Collected data

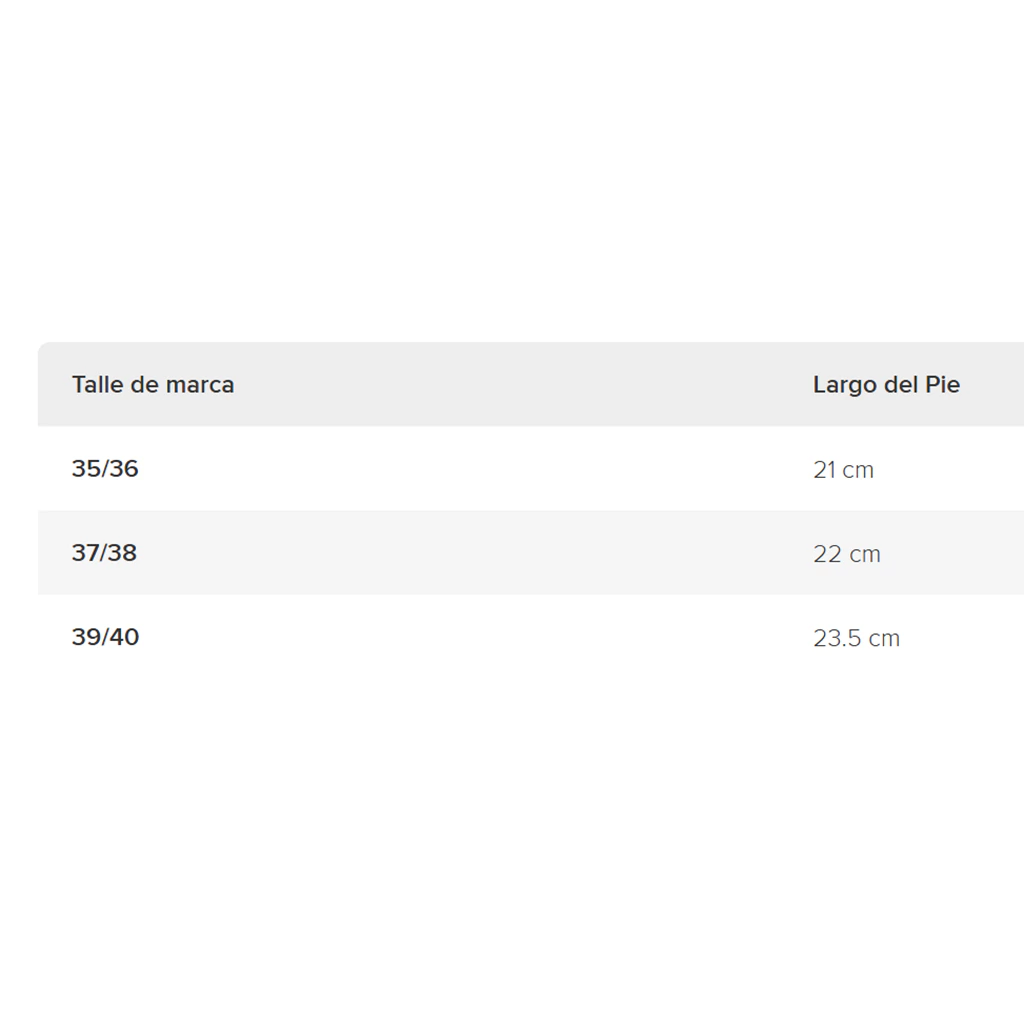
Task: Click the number 35 in the first size
Action: click(x=86, y=469)
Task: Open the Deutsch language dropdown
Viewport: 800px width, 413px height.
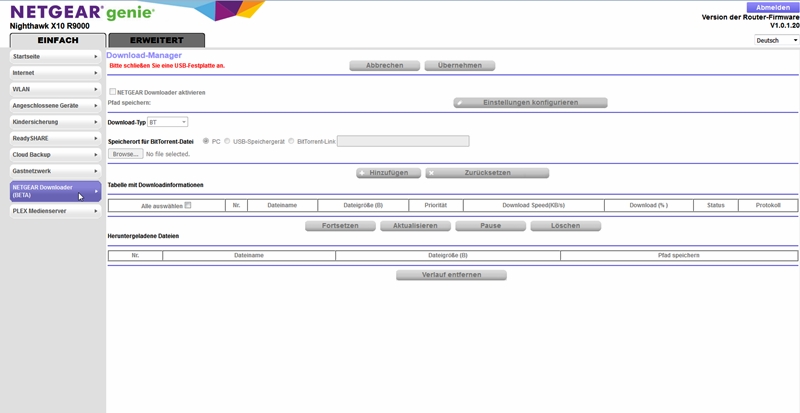Action: [776, 40]
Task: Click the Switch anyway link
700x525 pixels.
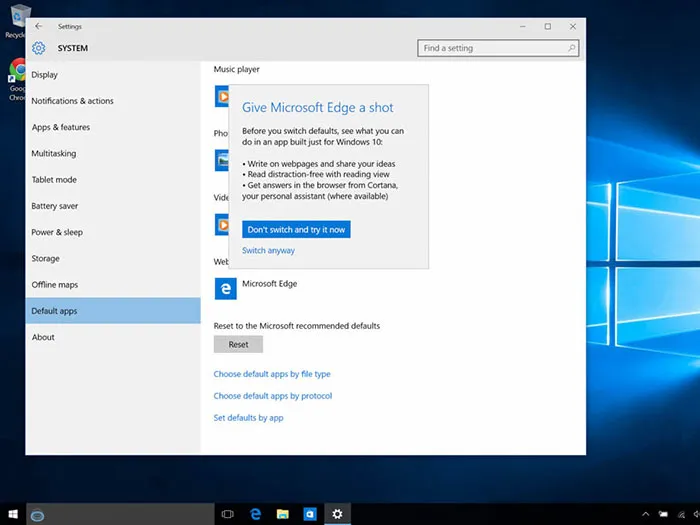Action: [268, 251]
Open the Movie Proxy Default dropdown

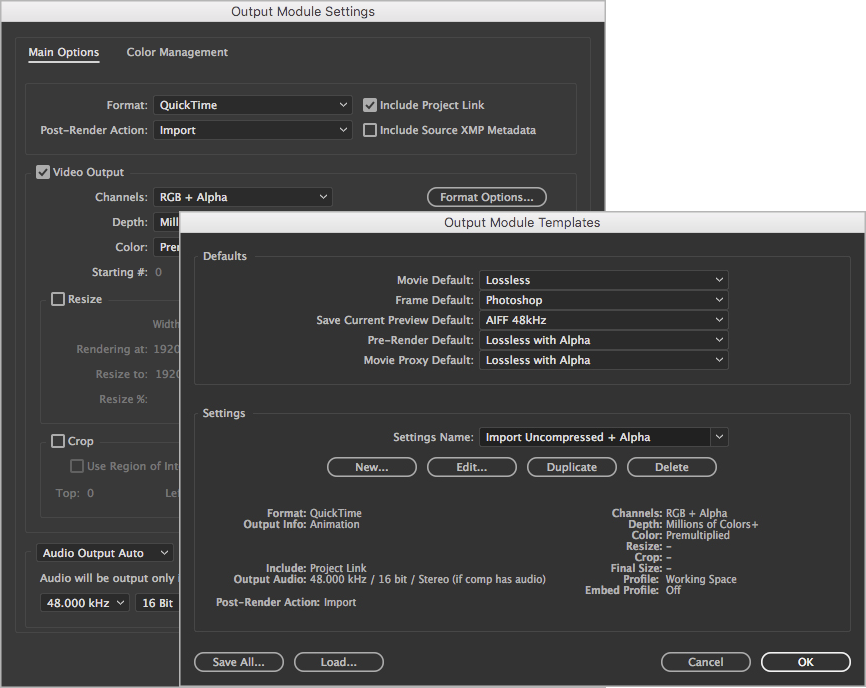click(603, 360)
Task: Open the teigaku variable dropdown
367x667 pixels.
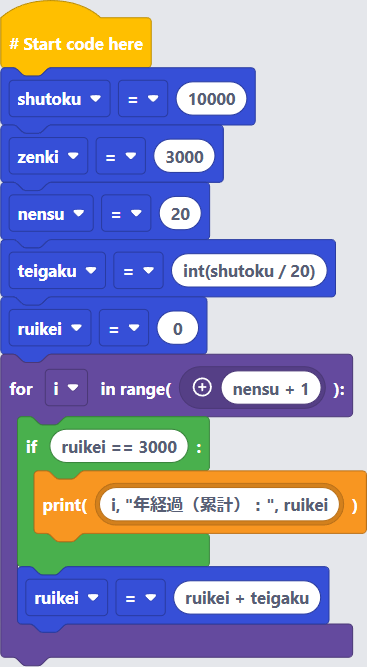Action: pyautogui.click(x=57, y=271)
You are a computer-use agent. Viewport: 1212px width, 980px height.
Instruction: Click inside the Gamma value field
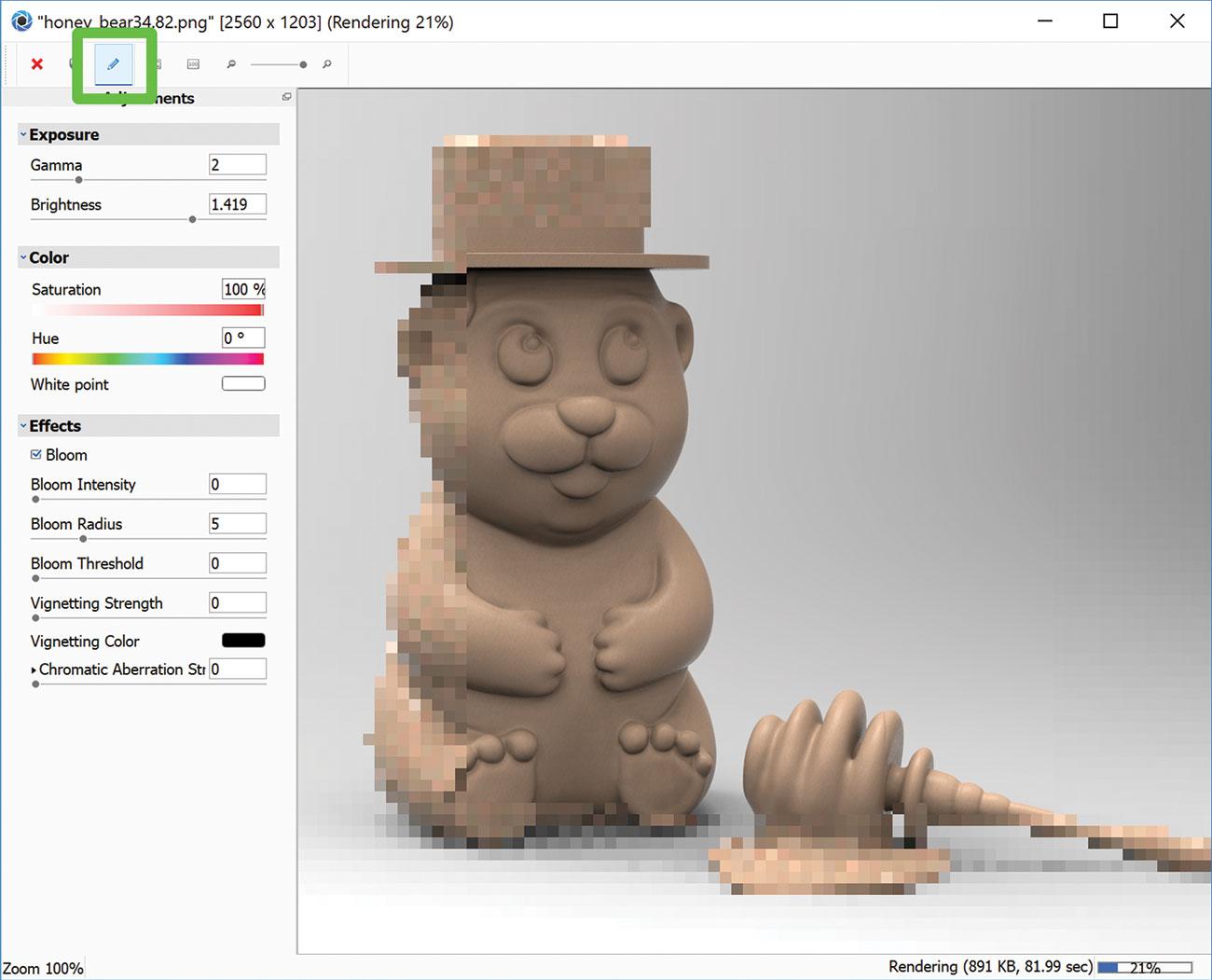(237, 164)
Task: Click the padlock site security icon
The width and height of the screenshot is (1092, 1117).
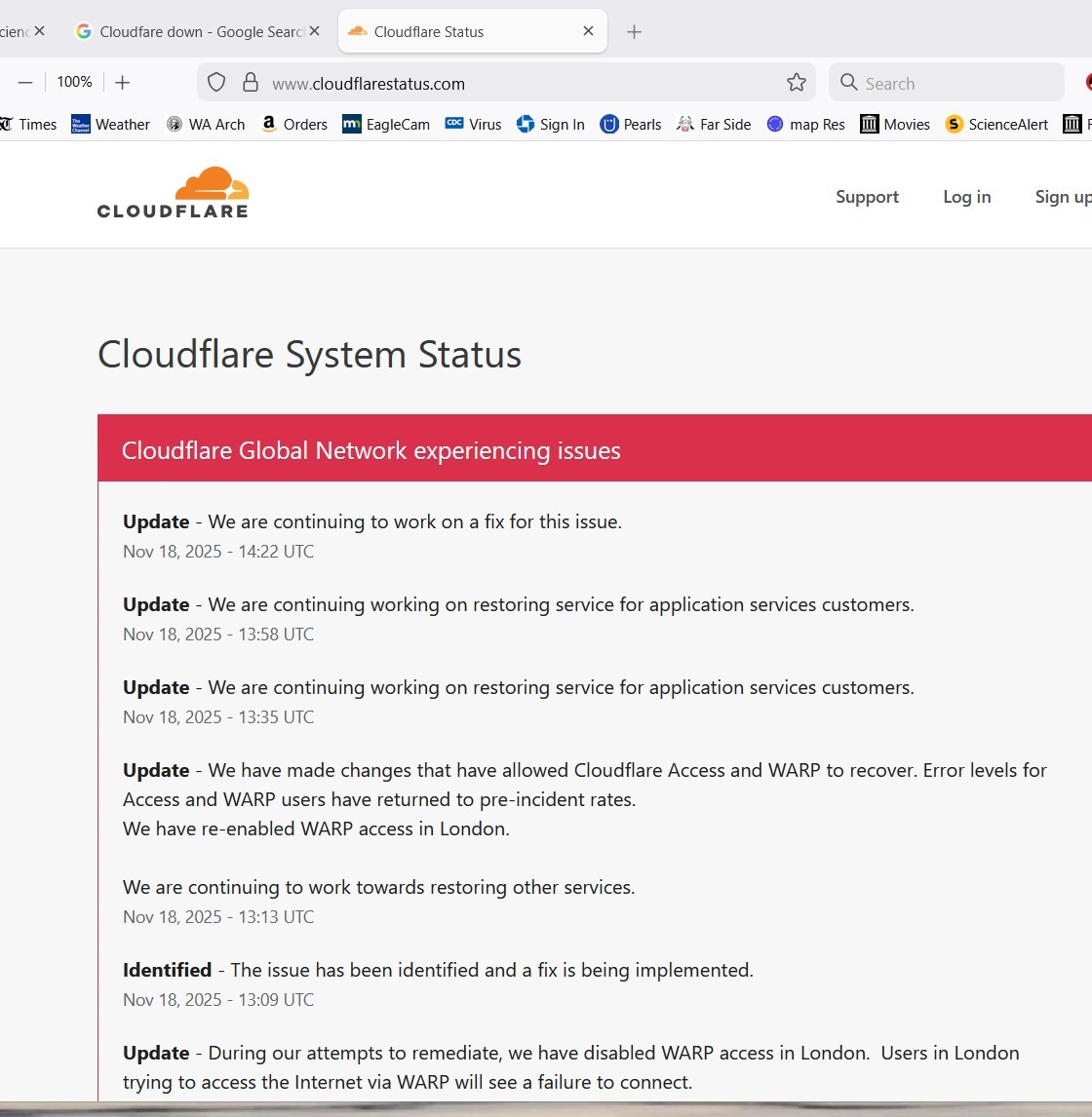Action: 251,83
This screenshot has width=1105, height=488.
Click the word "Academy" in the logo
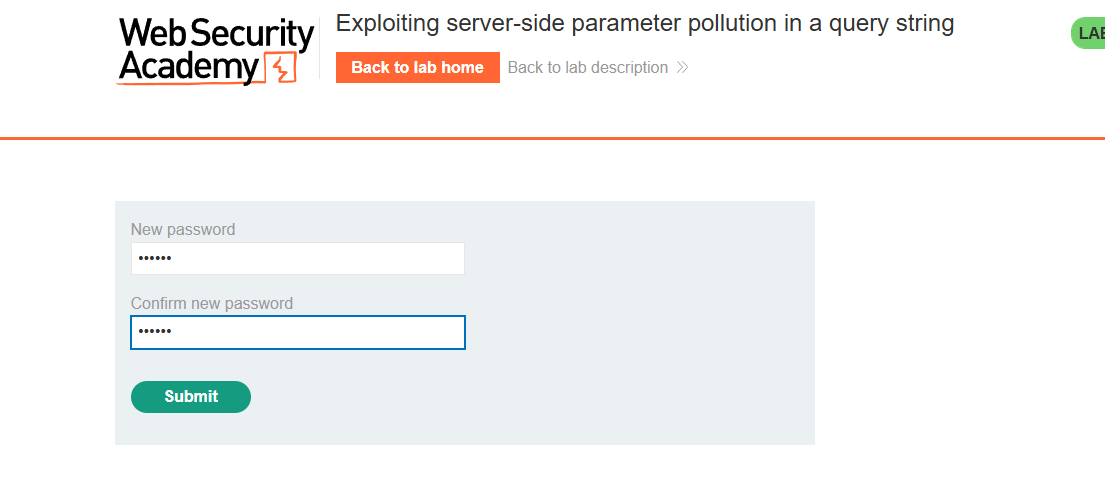189,68
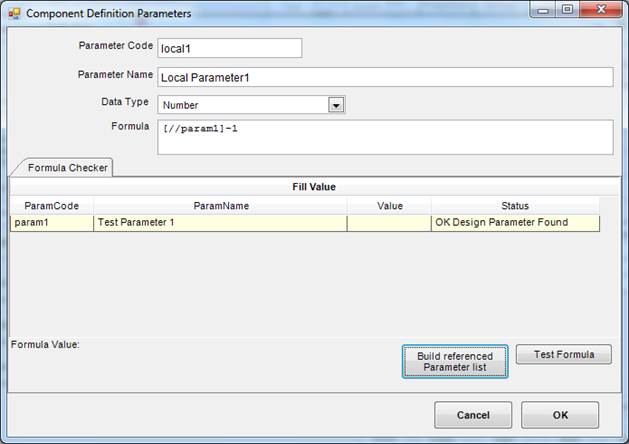The image size is (629, 444).
Task: Click the ParamName column header
Action: point(220,205)
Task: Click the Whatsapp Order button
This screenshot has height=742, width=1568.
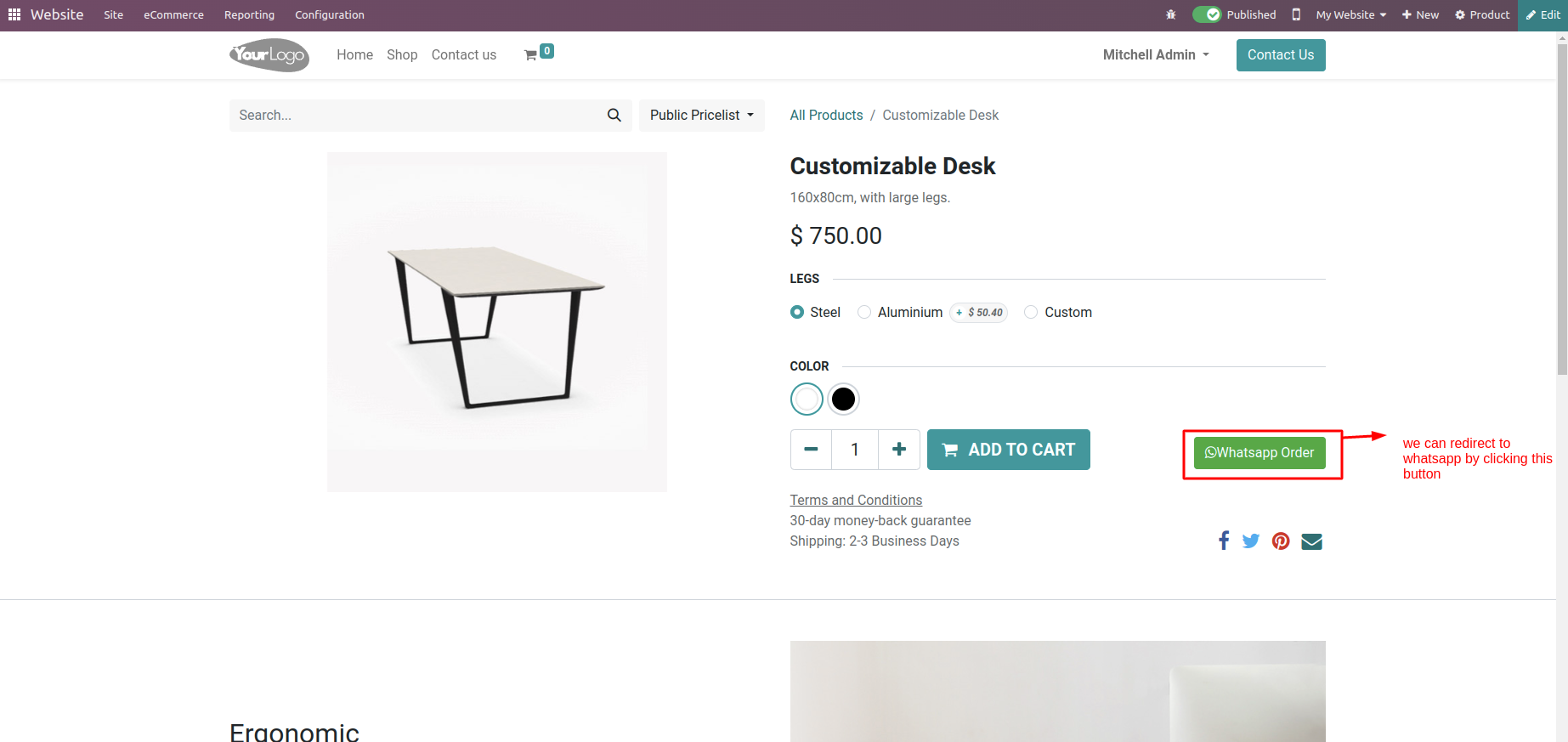Action: click(1259, 453)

**EXERCISE DIRECTIONS:**
An answer containing only the lines from the one holding "Task: Open the teigaku variable dropdown" through the close of the entries above, reproduced exactly and stripped of pictures, is expected.

**ANSWER SPACE:**
Task: Open the teigaku variable dropdown
367x667 pixels.
Action: pyautogui.click(x=57, y=271)
You are a computer-use agent. Viewport: 1212px width, 980px height.
Instruction: Click inside the Gamma value field
(237, 164)
Task: Click the padlock site security icon
The width and height of the screenshot is (1092, 1117).
Action: 251,83
This screenshot has width=1105, height=488.
Click the word "Academy" in the logo
189,68
The image size is (629, 444).
Task: Click the ParamName column header
Action: point(220,205)
Task: Click the Whatsapp Order button
This screenshot has height=742, width=1568.
Action: click(1259, 453)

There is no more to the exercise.